R0023/2026-03-25/Q003/H3¶


Research	R0023 — Counterproductive advice and prompt lifecycle
Run	2026-03-25
Query	Q003
Hypothesis	H3

Statement¶

Evidence exists but shows the phenomenon is complex — degradation in some dimensions accompanies improvement in others, making "degradation" an oversimplification of a more nuanced reality.

Status¶

Current: Supported

Chen et al. explicitly found mixed effects: GPT-4 degraded on prime number identification and code formatting but improved on multi-hop knowledge questions. The Wharton variability study adds another dimension: even within a single model version, identical prompts produce inconsistent results, meaning the baseline against which "degradation" is measured is inherently noisy. Together, these findings support H3's characterization that the reality is more complex than simple degradation.

Supporting Evidence¶

Evidence	Summary
SRC01-E02	Mixed effects: some tasks degraded, others improved across model versions
SRC02-E01	Baseline stochastic variation complicates degradation detection
SRC01-E01	Degraded instruction-following identified as common factor, but not uniform

Contradicting Evidence¶

No evidence directly contradicts H3. All findings are consistent with the mixed-effects characterization.

Reasoning¶

H3 provides the most accurate description of the evidence.
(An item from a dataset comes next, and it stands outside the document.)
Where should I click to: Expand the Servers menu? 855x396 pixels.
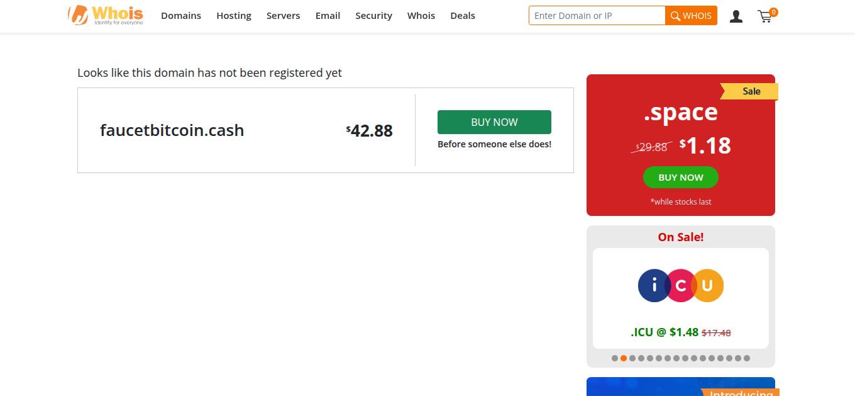point(283,16)
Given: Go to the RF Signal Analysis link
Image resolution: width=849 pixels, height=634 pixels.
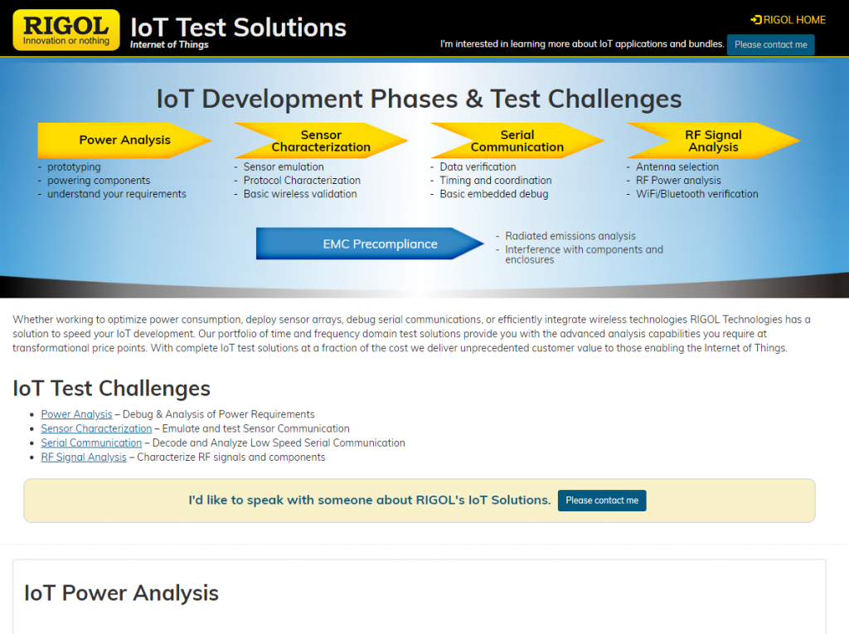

The Chen et al. study — the strongest evidence available — explicitly documents both degradation and improvement across different tasks. This is not a case where the evidence is ambiguous; the evidence itself shows mixed effects.

Relationship to Other Hypotheses¶

H3 reconciles H1 and H2: prompt degradation is real (supporting H1's core claim) but the evidence base is narrow (supporting H2's observation about sparse research), and the reality is more complex than either H1 or H2 alone suggests.